L’unico limite rimane quello di non uscire dai comuni in cui vivono. Per il resto Luciano Donadio – accusato dall’Antimafia di essere a capo di una cupola mafiosa dei Casalesi – rimarrà un uomo libero. Lui come gli altri tredici imputati nel maxiprocesso in corso d’opera in aula bunker a Mestre. Questo perché il tribunale del Riesame di Venezia, presieduto dal giudice Alessandro Gualtieri, ha rigettato il ricorso della procura contro la scarcerazione di Donadio e degli altri imputati, decisa a inizio febbraio. Questo mentre il processo è oggi all’ultima fermata: il 13 aprile la requisitoria, poi le arringhe. La sentenza entro l’estate, a fine di una corsa a tappe iniziata l’11 giugno 2020.

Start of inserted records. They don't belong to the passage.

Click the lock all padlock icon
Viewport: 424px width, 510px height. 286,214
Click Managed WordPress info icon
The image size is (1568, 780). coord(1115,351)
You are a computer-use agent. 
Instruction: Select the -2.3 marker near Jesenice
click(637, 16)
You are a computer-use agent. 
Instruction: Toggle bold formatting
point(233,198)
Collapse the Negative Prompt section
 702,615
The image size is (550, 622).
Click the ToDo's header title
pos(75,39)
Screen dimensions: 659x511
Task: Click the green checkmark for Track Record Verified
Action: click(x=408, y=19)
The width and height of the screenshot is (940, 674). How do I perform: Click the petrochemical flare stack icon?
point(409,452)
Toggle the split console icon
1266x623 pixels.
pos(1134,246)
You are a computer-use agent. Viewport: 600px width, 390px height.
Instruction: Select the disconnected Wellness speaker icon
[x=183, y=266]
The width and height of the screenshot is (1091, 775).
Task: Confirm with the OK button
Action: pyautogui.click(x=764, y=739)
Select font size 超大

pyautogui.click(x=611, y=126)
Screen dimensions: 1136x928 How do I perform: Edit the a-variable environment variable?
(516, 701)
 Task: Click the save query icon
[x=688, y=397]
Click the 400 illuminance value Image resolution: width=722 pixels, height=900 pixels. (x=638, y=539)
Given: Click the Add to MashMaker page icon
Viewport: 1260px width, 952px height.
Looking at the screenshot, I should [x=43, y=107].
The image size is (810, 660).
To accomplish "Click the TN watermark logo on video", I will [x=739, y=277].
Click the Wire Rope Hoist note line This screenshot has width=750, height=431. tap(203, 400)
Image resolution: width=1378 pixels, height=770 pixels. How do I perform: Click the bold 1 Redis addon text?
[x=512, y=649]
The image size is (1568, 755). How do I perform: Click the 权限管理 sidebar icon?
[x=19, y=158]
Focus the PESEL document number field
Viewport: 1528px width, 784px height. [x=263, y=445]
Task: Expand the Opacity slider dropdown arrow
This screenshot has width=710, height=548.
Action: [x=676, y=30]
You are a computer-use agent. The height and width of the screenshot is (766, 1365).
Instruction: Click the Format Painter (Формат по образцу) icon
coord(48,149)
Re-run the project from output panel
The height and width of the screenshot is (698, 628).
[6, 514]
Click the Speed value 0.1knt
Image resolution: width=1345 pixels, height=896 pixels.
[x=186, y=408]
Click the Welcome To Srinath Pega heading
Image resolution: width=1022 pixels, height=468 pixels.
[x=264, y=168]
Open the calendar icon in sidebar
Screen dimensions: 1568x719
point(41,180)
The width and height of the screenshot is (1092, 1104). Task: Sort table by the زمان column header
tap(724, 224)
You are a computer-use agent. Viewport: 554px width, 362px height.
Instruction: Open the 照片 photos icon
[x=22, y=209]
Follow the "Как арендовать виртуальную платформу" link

In poche righe il Riesame fa poggiare il perché della decisione sulla scadenza dei termini di custodia cautelare. Il giudice infatti parla di “perdita di efficacia a far data dal 5 febbraio 2023 delle misure custodiali preventivamente applicate” anticipando quindi il respingimento del ricorso dei pm Roberto Terzo e Federica Baccaglini e confermando l’ordinanza del 7 febbraio del Collegio presieduto dal giudice Stefano Manduzio “con la quale il tribunale ha sostituito le previgenti misure custodiali con quella, attualmente in essere, dell’obbligo di dimora”. Oltre a Donadio restano quindi liberi anche Adriano Donadio, figlio di Luciano; il braccio destro, Raffaele Buonanno; Raffaele Celardo; Antonio Pacifico; Pietro Morabito; Mauro Secchiati; Costantino Positò; Giuseppe Puoti; Paolo Antonio Valeri; Samuele Faè; Luigi Paolì; Renato Veizi e Franco Breda.
A dare la mossa al provvedimento del Collegio era stata un’istanza presentata dagli avvocati di Luciano Donadio, Renato Alberini e Giovanni Gentilini. Secondo i due penalisti il presunto boss andava scarcerato in quanto erano scaduti i termini della detenzione preventiva, cioè tre anni di carcere dalla data del rinvio a giudizio firmata il 5 febbraio 2020. Tesi che però il Collegio non aveva ritenuto decisiva. Ma “considerato che ormai l’istruttoria dibattimentale è nella parte assolutamente definitiva”, per il tribunale si poteva procedere “ad una rivalutazione” della detenzione in carcere. Situazione alla quale vanno aggiunti i tre anni di reclusione durante il processo. La procura aveva impugnato il provvedimento bollando come “contraddittoria e illogica” la decisione e definendola “inadeguata” nel punto in cui si impone la dimora nei comuni dove avrebbe proliferato l’associazione mafiosa: “nessun elemento prova che gli associati abbiano rescisso i legami con l’organizzazione criminosa”.
Tutto era iniziato il 19 febbraio 2019. Procura Antimafia, carabinieri, polizia e guardia di finanza smantellavano quella che finora è – nell’ipotesi accusatoria – la più importante presenza mafiosa in Veneto, così introdotta da indirizzare le elezioni del Comune di Eraclea, perquisito da cima a fondo per giorni e rimasto per settimane a rischio scioglimento per mafia. Quella mattina c’erano stati una cinquantina di arresti e una trentina di perquisiti, solo indagati. L’11 giugno 2020 si apriva il processo: 45 imputati, molti accusati di associazione a delinquere di stampo mafioso, oltre che episodi di estorsione, spaccio, bancarotta.